Functionalization of polymeric carbon nitride for solar fuels production
As a low-cost metal-free photocatalyst, polymeric carbon nitride (PCN) has attracted tremendous research attentions due to its visible light activities and tailorable molecular structures. The conventional calcination approach for PCN preparation and modification normally requires high temperature above 500 oC, at which lots of functional groups are not stable. Herein, we have developed a solvothermal approach to synthesize PCN at 200 oC by using cyanuric chloride and other small molecules as precursors. The obtained PCN samples appear as microspheres with surface s-triazine-based functional groups that could contribute additional visible light absorption and promote the overall photocatalytic activities for hydrogen generation. However, if a substrate with silica or metal oxide surface is present in the solvothermal reaction, a smooth PCN film, instead of microspheres, could be grown on the substrate with excellent photoelectrochemical performance for water splitting. Further, owing to mild reaction conditions and homogeneous mixing of precursors, the solvothermal approach allows for uniform elemental-doping and surface functionalization of PCN. In particular, we have demonstrated a copolymerization process to covalently graft pyrene-functional groups on the PCN surface. The resulted pyrene functionalized carbon nitride exhibits unique biphasic photocatalytic activities, which enables efficient CO2 photoreduction in the aqueous solution with simultaneous alkene (C=C) oxidation in the organic phase. The great biphasic activities are attributed to the increased oleophilicity from surface pyrene-functional groups that allows the hydrophobic alkene molecules to readily approach the PCN surface, and be reacted with the hydroxyl radicals created from –OH oxidation by photogenerated holes. By this way, the alkene compounds indirectly consume the photo-holes from the excited PCN, promoting the overall photocatalytic processes. Our studies provide a new strategy of solar fuels production with simultaneous organic synthesis by the oxidization power of photo-holes on amphiphilic metal-free semiconductors.

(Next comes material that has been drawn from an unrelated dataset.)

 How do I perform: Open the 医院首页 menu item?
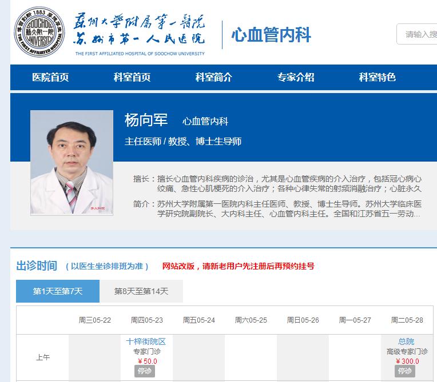(50, 78)
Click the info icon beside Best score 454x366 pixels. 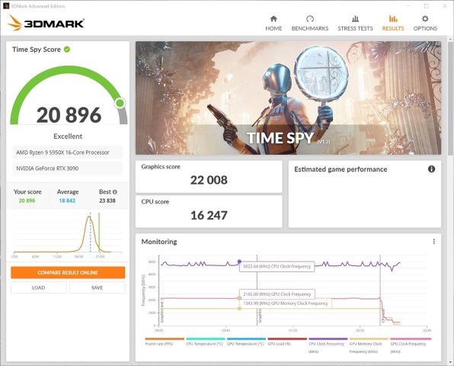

Dr. Can Xue obtained B.Sc degree at University of Science and Technology of China (USTC) in 2002, and received PhD degree at Northwestern University (IL, USA) in 2007. Afterwards, he moved to Singapore in 2008 as a recipient of the Lee Kuan Yew Research Fellowship, and was appointed as assistant professor in 2009 at Nanyang Technological University, where he got promotion to tenured associate professor in September 2015.